--- Supplied information Enclosed Below ---

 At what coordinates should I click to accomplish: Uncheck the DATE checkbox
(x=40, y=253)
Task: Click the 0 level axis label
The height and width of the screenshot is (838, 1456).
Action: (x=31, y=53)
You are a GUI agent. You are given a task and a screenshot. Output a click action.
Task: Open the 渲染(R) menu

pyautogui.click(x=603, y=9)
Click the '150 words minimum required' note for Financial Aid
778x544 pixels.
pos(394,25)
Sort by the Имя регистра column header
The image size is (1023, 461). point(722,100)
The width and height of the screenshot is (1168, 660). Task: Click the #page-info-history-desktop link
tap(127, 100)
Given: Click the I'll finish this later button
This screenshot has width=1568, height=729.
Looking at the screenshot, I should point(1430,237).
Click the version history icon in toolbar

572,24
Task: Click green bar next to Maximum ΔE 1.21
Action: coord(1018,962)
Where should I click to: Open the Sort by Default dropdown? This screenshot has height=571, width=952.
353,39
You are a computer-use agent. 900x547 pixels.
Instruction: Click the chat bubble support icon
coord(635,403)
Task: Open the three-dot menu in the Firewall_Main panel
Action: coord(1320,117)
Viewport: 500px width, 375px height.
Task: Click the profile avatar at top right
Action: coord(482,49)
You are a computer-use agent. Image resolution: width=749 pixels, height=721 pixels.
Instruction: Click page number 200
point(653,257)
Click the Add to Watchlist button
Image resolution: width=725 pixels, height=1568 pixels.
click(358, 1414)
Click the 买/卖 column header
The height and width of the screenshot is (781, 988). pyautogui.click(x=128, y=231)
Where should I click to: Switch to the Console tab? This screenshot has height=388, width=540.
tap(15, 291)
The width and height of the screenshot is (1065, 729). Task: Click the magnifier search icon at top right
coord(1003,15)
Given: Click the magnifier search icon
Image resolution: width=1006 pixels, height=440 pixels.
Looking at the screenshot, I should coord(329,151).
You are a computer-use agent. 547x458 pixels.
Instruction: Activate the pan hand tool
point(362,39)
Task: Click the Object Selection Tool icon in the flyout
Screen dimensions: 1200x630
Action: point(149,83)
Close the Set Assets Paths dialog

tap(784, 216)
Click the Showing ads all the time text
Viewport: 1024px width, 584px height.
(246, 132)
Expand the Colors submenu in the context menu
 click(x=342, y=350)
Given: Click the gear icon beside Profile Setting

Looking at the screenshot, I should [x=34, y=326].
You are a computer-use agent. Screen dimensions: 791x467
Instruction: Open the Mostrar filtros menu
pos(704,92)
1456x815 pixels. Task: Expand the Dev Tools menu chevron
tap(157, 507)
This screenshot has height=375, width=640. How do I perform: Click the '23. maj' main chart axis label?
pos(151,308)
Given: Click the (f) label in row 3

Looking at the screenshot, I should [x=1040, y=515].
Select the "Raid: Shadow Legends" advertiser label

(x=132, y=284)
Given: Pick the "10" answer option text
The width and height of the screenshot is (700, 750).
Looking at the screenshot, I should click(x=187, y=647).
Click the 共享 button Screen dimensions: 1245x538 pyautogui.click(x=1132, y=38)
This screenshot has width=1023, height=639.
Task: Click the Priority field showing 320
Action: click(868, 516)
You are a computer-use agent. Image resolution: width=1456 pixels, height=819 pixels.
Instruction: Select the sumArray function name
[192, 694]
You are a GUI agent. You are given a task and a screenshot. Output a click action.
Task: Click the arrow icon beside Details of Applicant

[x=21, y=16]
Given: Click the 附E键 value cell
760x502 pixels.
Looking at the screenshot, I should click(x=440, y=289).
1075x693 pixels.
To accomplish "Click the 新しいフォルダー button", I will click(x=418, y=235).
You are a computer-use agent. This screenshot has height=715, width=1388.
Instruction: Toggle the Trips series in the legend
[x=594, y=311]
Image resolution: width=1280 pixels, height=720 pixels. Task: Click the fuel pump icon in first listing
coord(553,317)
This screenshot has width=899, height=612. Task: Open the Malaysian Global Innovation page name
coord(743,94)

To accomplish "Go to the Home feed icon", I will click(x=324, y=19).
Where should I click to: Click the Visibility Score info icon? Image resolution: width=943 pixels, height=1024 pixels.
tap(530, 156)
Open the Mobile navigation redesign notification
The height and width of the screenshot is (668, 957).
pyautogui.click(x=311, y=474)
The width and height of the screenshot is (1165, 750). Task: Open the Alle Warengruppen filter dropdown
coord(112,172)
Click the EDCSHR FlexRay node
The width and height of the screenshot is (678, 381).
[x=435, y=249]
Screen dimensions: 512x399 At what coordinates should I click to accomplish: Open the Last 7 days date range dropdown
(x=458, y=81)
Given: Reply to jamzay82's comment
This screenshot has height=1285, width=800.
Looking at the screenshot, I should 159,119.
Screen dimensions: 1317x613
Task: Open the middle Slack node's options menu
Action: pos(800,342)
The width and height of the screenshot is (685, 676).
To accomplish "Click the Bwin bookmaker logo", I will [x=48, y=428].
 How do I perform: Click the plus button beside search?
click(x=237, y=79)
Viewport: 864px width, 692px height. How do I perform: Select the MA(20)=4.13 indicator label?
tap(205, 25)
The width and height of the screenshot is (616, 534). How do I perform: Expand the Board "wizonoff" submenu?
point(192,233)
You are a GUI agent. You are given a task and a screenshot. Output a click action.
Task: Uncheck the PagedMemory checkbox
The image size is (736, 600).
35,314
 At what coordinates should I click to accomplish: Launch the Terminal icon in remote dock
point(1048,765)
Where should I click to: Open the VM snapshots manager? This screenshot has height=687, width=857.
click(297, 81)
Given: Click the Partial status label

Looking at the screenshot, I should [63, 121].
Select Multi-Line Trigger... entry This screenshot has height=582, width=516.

--- End of Enclosed Supplied information ---

In the listing above, locate the line containing "Instruction: Select the" and the line containing "You are a computer-use agent. This", then transcribe both and every line between them verbatim.

Instruction: Select the sumArray function name
[192, 694]
You are a GUI agent. You are given a task and a screenshot. Output a click action.
Task: Click the arrow icon beside Details of Applicant

[x=21, y=16]
Given: Click the 附E键 value cell
760x502 pixels.
Looking at the screenshot, I should click(x=440, y=289).
1075x693 pixels.
To accomplish "Click the 新しいフォルダー button", I will click(x=418, y=235).
You are a computer-use agent. This screenshot has height=715, width=1388.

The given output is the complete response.